═══ DATA PROVIDED

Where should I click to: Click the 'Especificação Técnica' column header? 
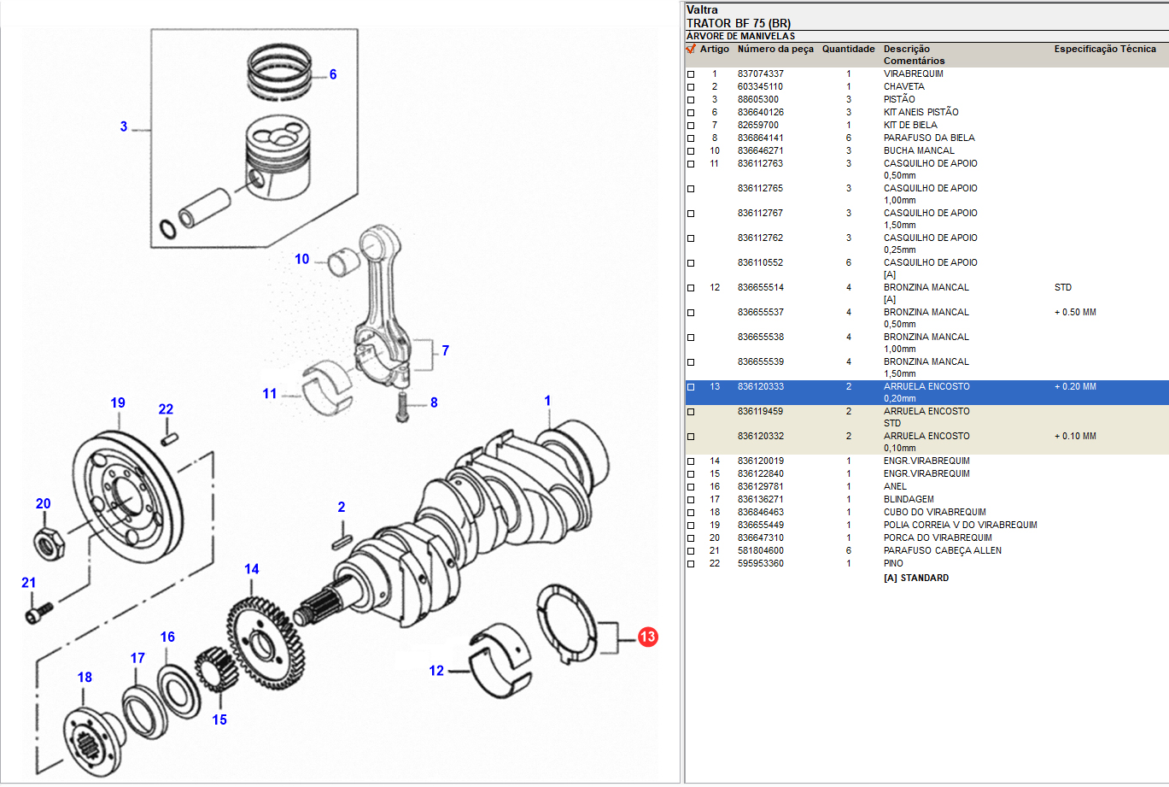click(1105, 50)
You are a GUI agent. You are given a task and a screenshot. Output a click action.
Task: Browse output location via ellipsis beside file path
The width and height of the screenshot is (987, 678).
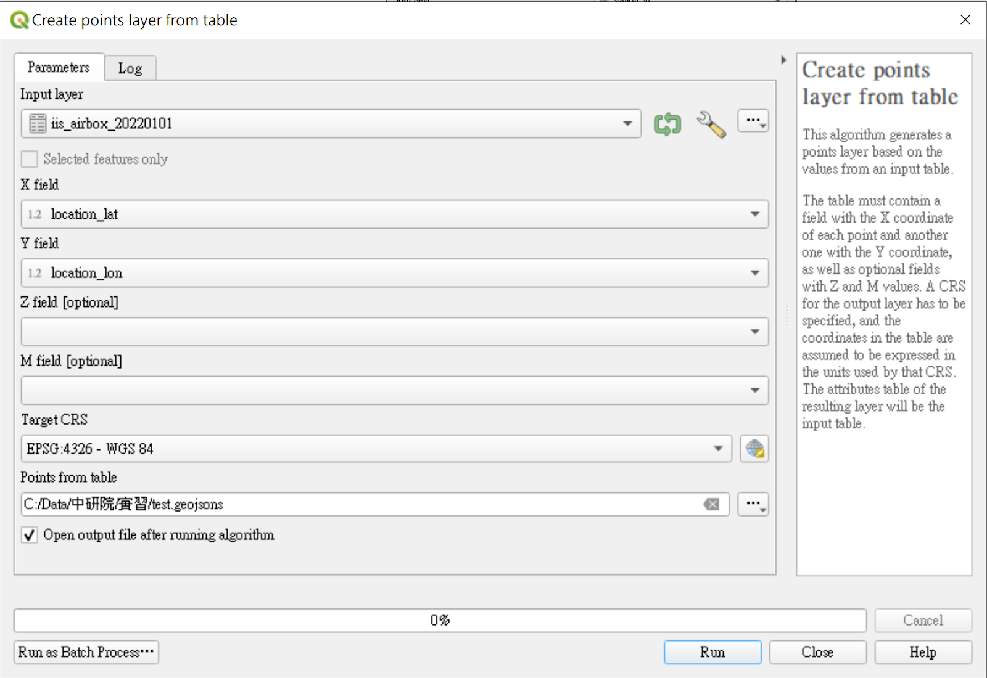point(753,504)
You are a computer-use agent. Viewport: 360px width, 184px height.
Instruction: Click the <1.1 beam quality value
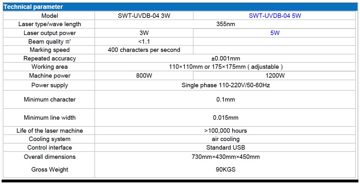pyautogui.click(x=144, y=41)
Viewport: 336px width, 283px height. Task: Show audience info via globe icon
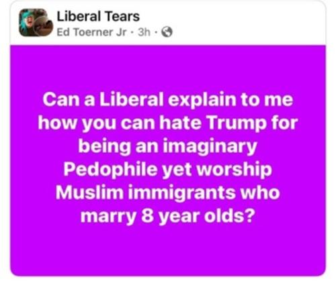tap(167, 32)
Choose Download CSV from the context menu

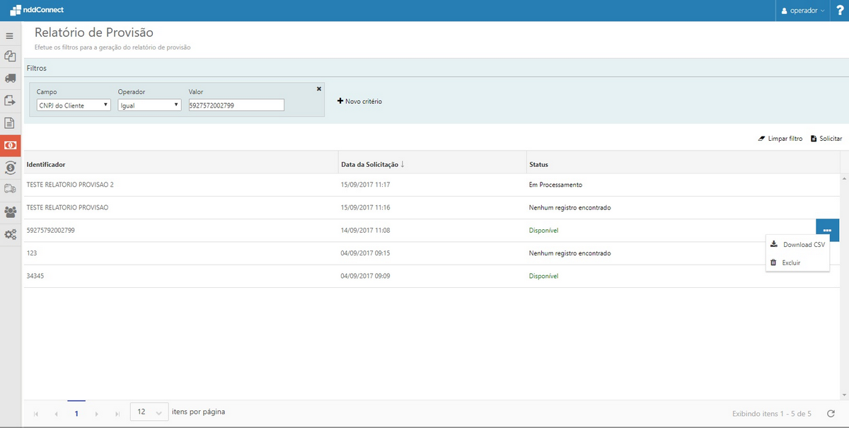pos(797,245)
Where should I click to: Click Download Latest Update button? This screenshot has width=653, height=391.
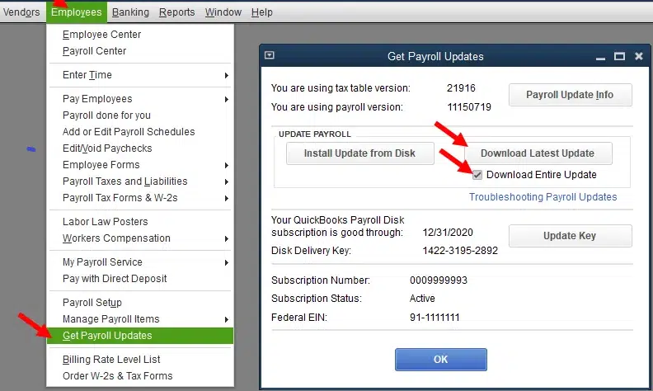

══════

ACTION ITEM: Beginning with the line that contains "Choose Download CSV from the context menu", output every line down to the last line of the entries above exactly as written, apart from the pictures.

OUTPUT OF THE TASK:
Choose Download CSV from the context menu

pos(797,245)
Where should I click to: Click Download Latest Update button? This screenshot has width=653, height=391.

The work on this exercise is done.